Exploring KD-Tree in Point Cloud

Method to pair up Point Cloud with KD-Tree

4 min readJul 18, 2023

Comparing point clouds is a crucial step in processing and analysing point cloud data. However, due to the inherent differences among individual scans, it is impossible to perform a point-by-point comparison. Therefore, the first and primary step in point cloud analysis is to pair up points in order to draw meaningful comparisons.

Pairing points is a critical task in distinguishing surface deformation and movement analysis. This process not only provides insights for deformation analysis but also allows us to understand the growth rate of vegetation from airborne LiDAR data by comparing points among different scanned samples.

Although Grid sampling is an alternative approach to point pairing, still it results in coarser data than point pairing due to the sub-sampling process, which may include averaging.

On the other hand, point pairing excludes averaging and produces a more in-depth and fine-grained result compared to grid sampling.

KD-Tree

The KD-Tree would be the simplest way to do the point pairing and matching. It make use of the range query operations by the distance weighting and nearest neighbourhood searches to compute the closest best fit point by the target data to the original.

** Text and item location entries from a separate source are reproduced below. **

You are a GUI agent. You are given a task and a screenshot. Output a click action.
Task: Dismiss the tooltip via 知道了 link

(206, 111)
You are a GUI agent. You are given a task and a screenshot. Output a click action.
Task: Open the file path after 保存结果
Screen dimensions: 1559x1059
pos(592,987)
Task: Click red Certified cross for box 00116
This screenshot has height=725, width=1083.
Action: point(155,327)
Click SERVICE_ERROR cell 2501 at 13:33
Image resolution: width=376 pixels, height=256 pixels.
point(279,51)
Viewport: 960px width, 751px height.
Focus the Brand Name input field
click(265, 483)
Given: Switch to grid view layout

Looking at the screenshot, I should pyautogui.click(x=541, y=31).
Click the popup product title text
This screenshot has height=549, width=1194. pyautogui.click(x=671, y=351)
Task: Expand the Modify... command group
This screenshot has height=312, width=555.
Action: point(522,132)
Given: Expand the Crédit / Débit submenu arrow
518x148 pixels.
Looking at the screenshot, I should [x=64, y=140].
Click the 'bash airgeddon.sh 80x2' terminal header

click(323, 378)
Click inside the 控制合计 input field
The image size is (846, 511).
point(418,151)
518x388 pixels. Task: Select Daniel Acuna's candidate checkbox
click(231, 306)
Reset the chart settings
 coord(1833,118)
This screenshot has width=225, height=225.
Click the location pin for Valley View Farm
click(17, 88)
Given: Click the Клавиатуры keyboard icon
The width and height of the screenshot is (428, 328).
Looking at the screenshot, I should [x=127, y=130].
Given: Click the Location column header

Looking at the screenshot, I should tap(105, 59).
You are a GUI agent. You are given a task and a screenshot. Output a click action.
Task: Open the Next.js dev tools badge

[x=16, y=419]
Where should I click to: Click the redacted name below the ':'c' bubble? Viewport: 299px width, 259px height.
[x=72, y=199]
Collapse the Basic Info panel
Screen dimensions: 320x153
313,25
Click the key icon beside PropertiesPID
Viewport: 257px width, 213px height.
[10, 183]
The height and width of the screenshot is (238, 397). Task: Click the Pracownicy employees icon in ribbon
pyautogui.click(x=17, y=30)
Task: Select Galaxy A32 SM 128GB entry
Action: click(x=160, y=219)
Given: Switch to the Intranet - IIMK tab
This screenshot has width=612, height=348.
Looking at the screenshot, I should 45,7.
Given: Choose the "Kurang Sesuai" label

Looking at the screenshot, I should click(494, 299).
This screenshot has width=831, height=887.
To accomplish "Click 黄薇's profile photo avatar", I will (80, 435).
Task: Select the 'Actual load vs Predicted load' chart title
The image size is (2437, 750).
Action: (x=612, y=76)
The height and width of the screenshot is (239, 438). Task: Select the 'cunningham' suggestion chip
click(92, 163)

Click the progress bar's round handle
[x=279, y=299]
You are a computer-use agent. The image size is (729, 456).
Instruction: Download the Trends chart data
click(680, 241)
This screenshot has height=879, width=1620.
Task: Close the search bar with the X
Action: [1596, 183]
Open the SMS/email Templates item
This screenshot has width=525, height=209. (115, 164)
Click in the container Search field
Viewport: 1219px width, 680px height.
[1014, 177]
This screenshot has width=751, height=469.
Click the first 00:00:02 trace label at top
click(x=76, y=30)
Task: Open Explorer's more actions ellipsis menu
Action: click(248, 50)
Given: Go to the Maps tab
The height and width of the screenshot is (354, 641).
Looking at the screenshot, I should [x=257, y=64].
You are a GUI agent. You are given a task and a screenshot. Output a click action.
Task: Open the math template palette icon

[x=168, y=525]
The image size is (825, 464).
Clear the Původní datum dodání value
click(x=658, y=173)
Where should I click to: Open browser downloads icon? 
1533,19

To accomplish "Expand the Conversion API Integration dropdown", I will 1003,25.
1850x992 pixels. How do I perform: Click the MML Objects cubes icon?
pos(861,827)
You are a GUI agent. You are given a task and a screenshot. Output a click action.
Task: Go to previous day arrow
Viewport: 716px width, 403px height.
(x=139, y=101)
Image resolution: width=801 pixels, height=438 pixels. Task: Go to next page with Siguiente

It is a binary tree structure that partitions the point cloud into smaller subsets based on their spatial coordinates. The root node of the KD-Tree represents the entire point cloud. Each internal node of the tree represents a subset of the point cloud and is split into two child nodes based on a selected coordinate axis. The splitting plane is chosen to minimise the variance of the point cloud data, which helps to balance the tree.

For nearest neighbour search, the tree is traversed from the root node to the leaf node that contains the query point. At each node, the distance between the query point and the splitting plane is calculated. The algorithm then recursively traverses the child node that contains the nearest point until the closest point is found.

Sample of the KD-Tree

K-d tree nearest neighbor search algorithm helps find the closest point to a given query point in a K-d tree data structure.

To find the nearest point, the algorithm starts at the root of the tree and moves down to a leaf node as if it’s inserting the query point into the tree.
It calculates the distance between the query point and the leaf node, and updates a variable to store the distance and the coordinates of the leaf node.
It then moves up the tree towards the root, checking each node along the way.
If the distance from the query point to the node is less than the current best distance found so far, the algorithm updates the current best with the new distance and node coordinates.

The algorithm continues traversing the tree until all nodes have been checked, or until it is known that the nearest point has been found. Finally, it returns the coordinates of the nearest point.

Application with python

Scipy method with numpy:

import numpy as np
from scipy.spatial import KDTree

# Build KD-trees for each point cloud
tree1 = KDTree(cloud1)
tree2 = KDTree(cloud2)

# Find nearest neighbors for each point in cloud1
dists, indices = tree2.query(cloud1, k=1)

# Get the neighbor points from cloud2
neighbors = cloud2[indices]

OpenCV:

# Create KDTree from the first point cloud
pcd_tree = o3d.geometry.KDTreeFlann(pcd1)

# Find the nearest neighbors of each point in the second point cloud in the first point cloud
[k, idx, _] = pcd_tree.search_knn_vector_3d(pcd2.points, 1)

pcd = o3d.geometry.PointCloud()
pcd.points = o3d.utility.Vector3dVector(pcd1.points[idx])
pcd.colors = o3d.utility.Vector3dVector(np.tile([0, 0, 1], (len(idx), 1)))

Problems in the KD-Trees

KD-Trees can sometimes encounter challenges when used to compare complex three-dimensional data.

One such challenge arises when the scanner used to capture the data samples the object from different angles. In these cases, the nearest neighbor comparisons performed by the KD-Tree may result in errors. This is because the process only looks at the nearest neighbors based on two-dimensional distance weighting, which does not take into account the complexities of the three-dimensional space.

Another issue that can arise with KD-Trees is imbalanced trees. This occurs when some nodes in the tree have many more points than others. This imbalance can lead to poor performance when searching for nearest neighbors.

Non-uniform data distribution is another issue that can cause problems for KD-Trees. When the data points are not uniformly distributed, some regions of the space may have many more points than others. This can lead to an imbalanced tree and poor performance.

Reference list

Arya, S., & Mount, D. M. (2018). Approximate nearest neighbor queries in fixed dimensions. Handbook of Discrete and Computational Geometry, 3, 865–880.

Ailon, N., & Chazelle, B. (2009). The fast Johnson–Lindenstrauss transform and approximate nearest neighbors. SIAM Journal on Computing, 39(1), 302–322.

Friedman, J., Bentley, J. L., & Finkel, R. A. (1977). An algorithm for finding best matches in logarithmic expected time. ACM Transactions on Mathematical Software (TOMS), 3(3), 209–226.

Muja, M., & Lowe, D. G. (2014). Scalable nearest neighbor algorithms for high dimensional data. IEEE Transactions on Pattern Analysis and Machine Intelligence, 36(11), 2227–2240.